## START ENTRIES PROVIDED
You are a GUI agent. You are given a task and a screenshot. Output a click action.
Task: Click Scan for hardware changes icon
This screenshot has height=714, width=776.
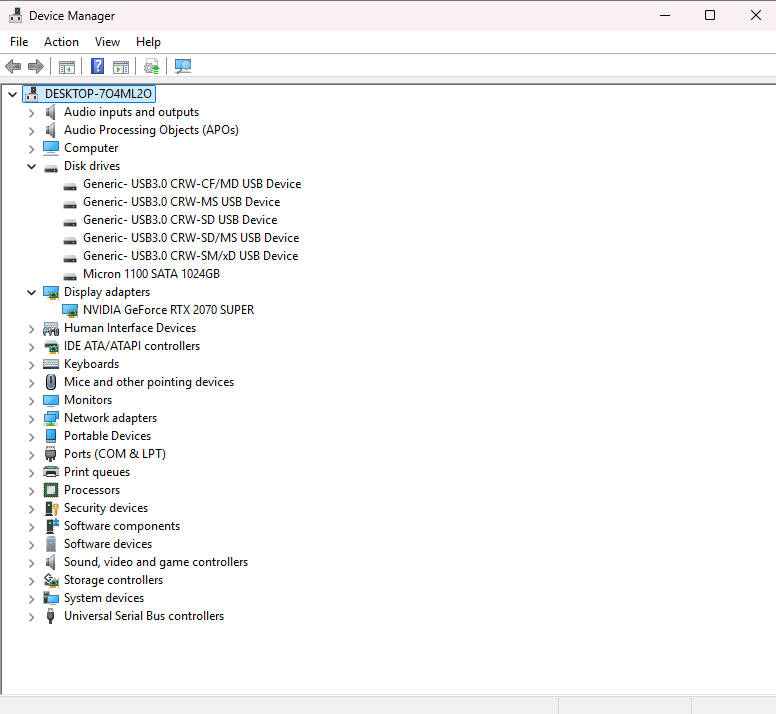point(182,67)
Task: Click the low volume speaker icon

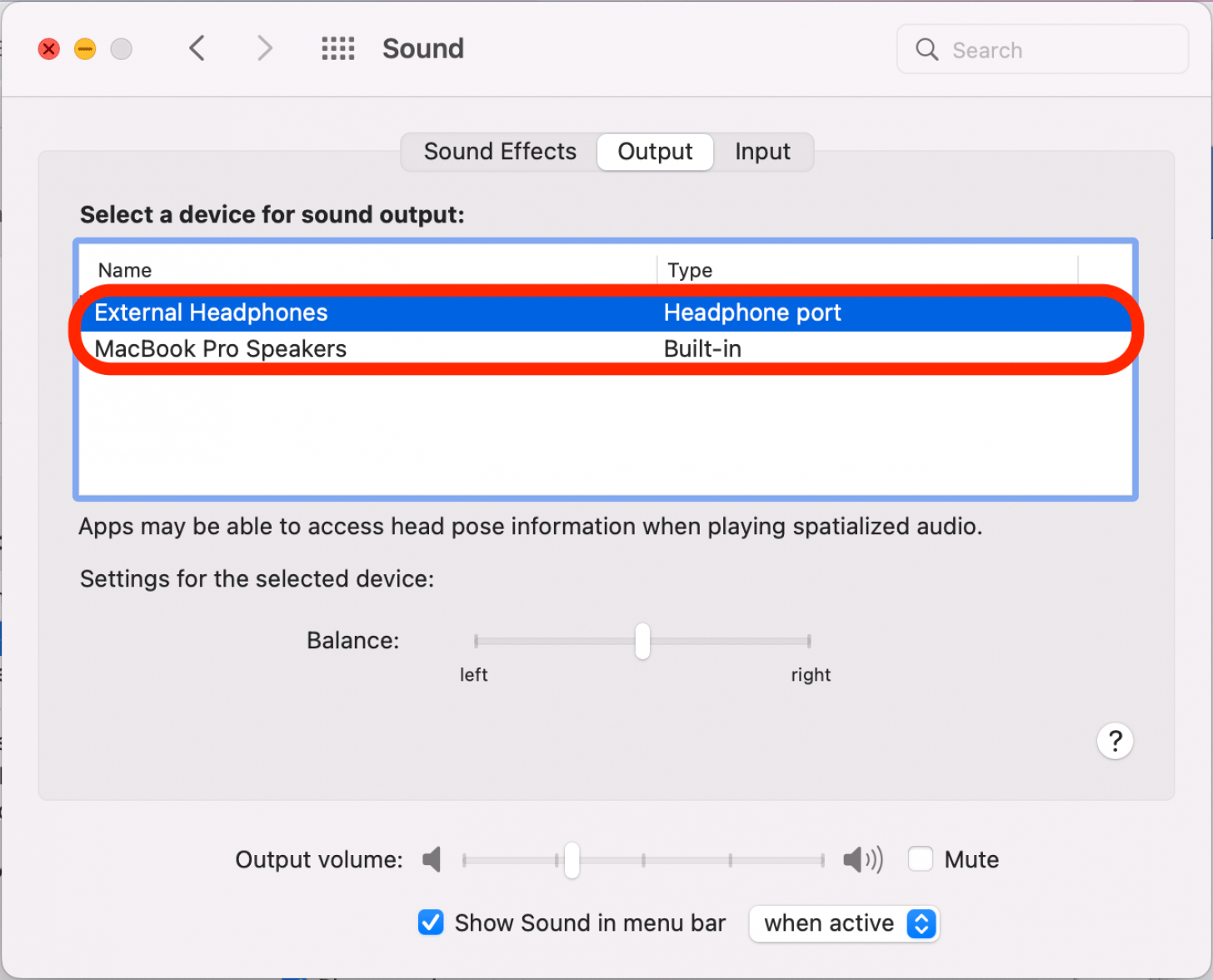Action: pyautogui.click(x=432, y=859)
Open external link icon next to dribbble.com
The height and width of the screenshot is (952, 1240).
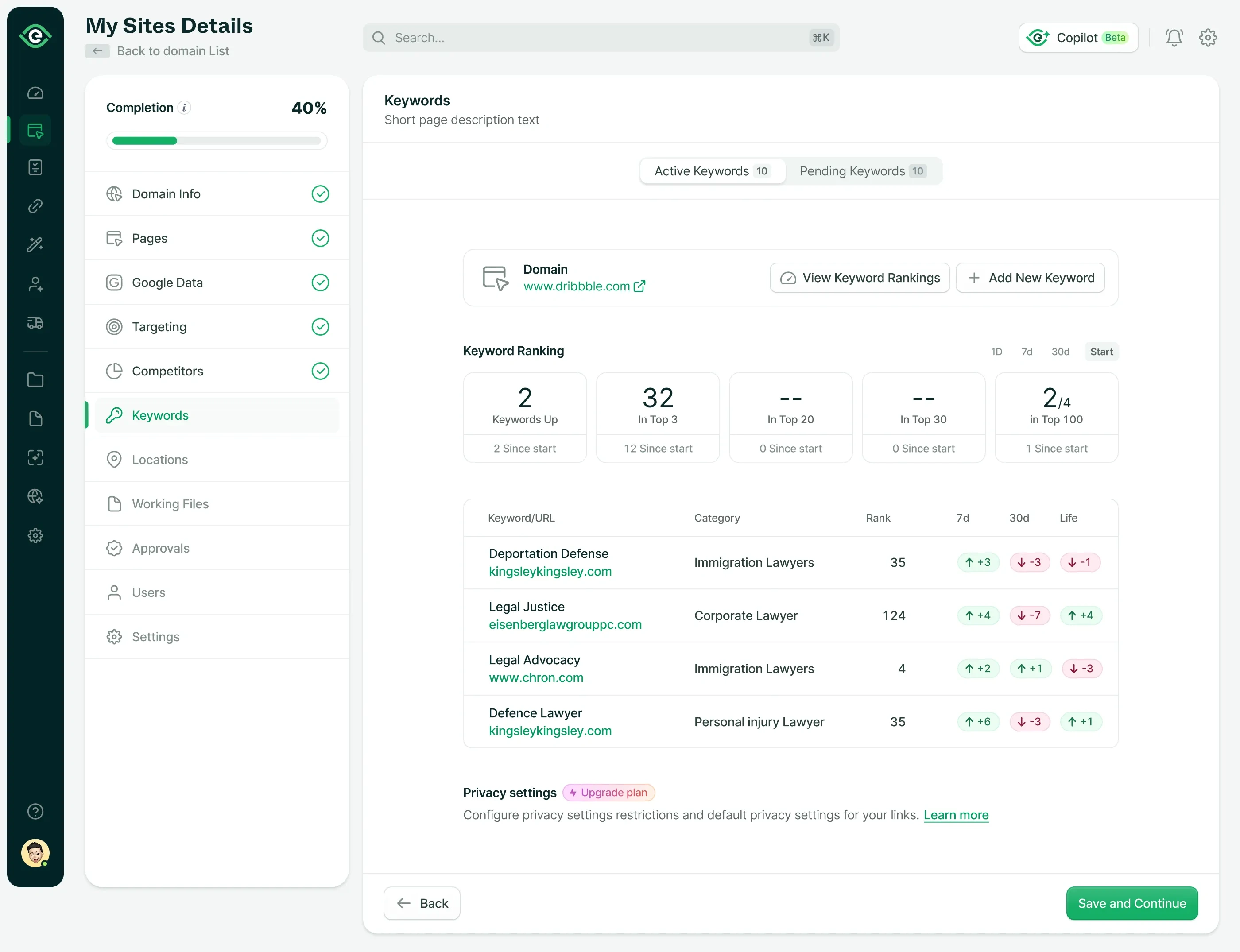click(639, 286)
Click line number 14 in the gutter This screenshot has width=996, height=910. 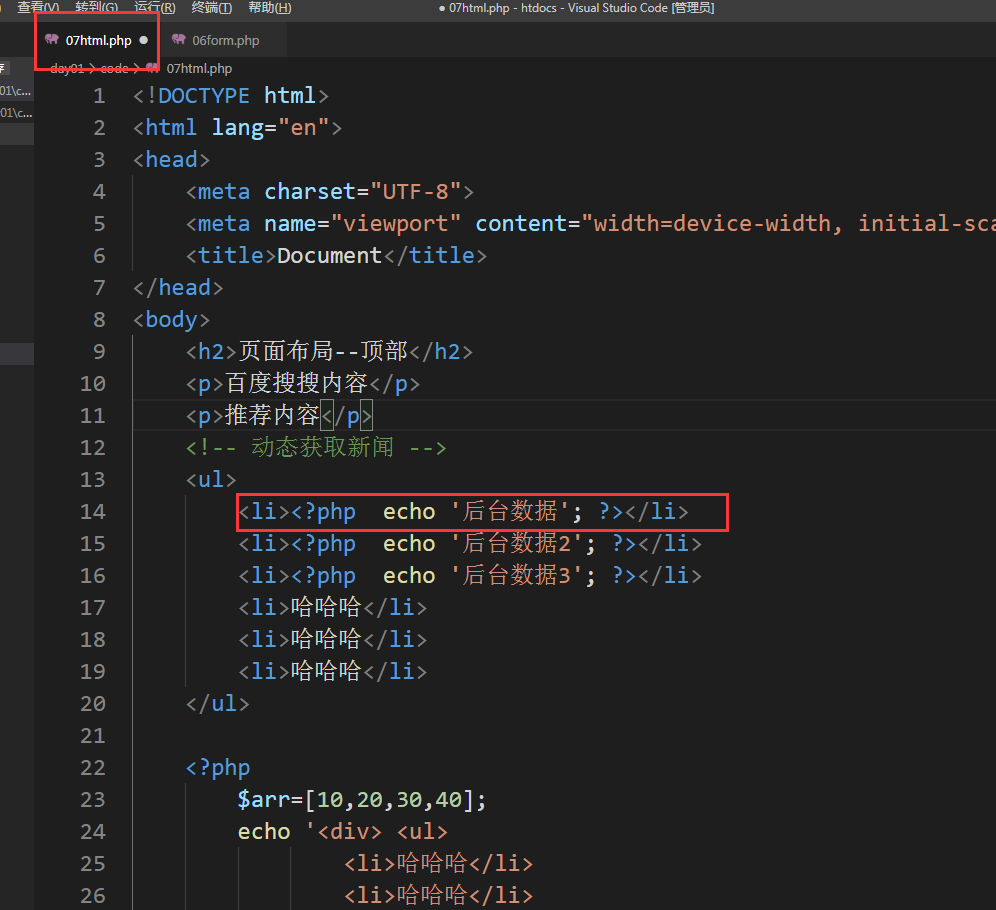pyautogui.click(x=93, y=511)
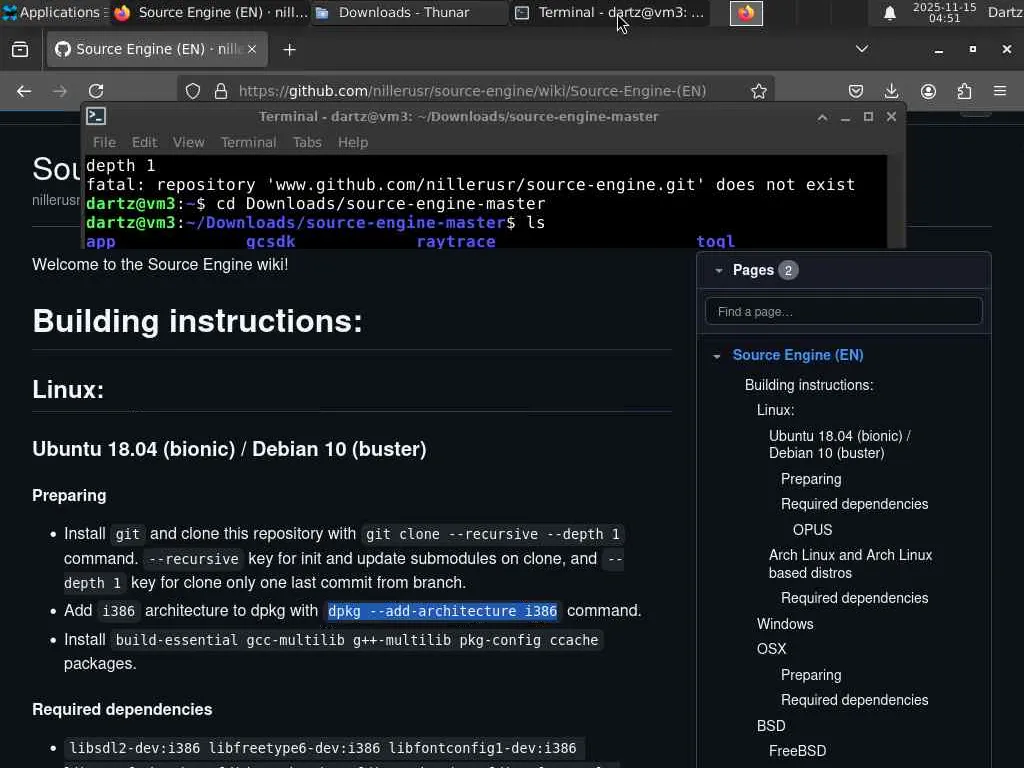Collapse the Pages section in the wiki sidebar
This screenshot has height=768, width=1024.
[719, 270]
## END ENTRIES PROVIDED
▸ **AIM**
Write out everything from the start of the listing down to the line containing "Action: pyautogui.click(x=432, y=859)" as a numbered list. Skip blank lines and leave the pictures out.

▸ **ANSWER TO THE PROBLEM**
1. You are a GUI agent. You are given a task and a screenshot. Output a click action.
2. Task: Click Scan for hardware changes icon
3. This screenshot has height=714, width=776.
4. point(182,67)
5. Task: Click the low volume speaker icon
6. Action: pyautogui.click(x=432, y=859)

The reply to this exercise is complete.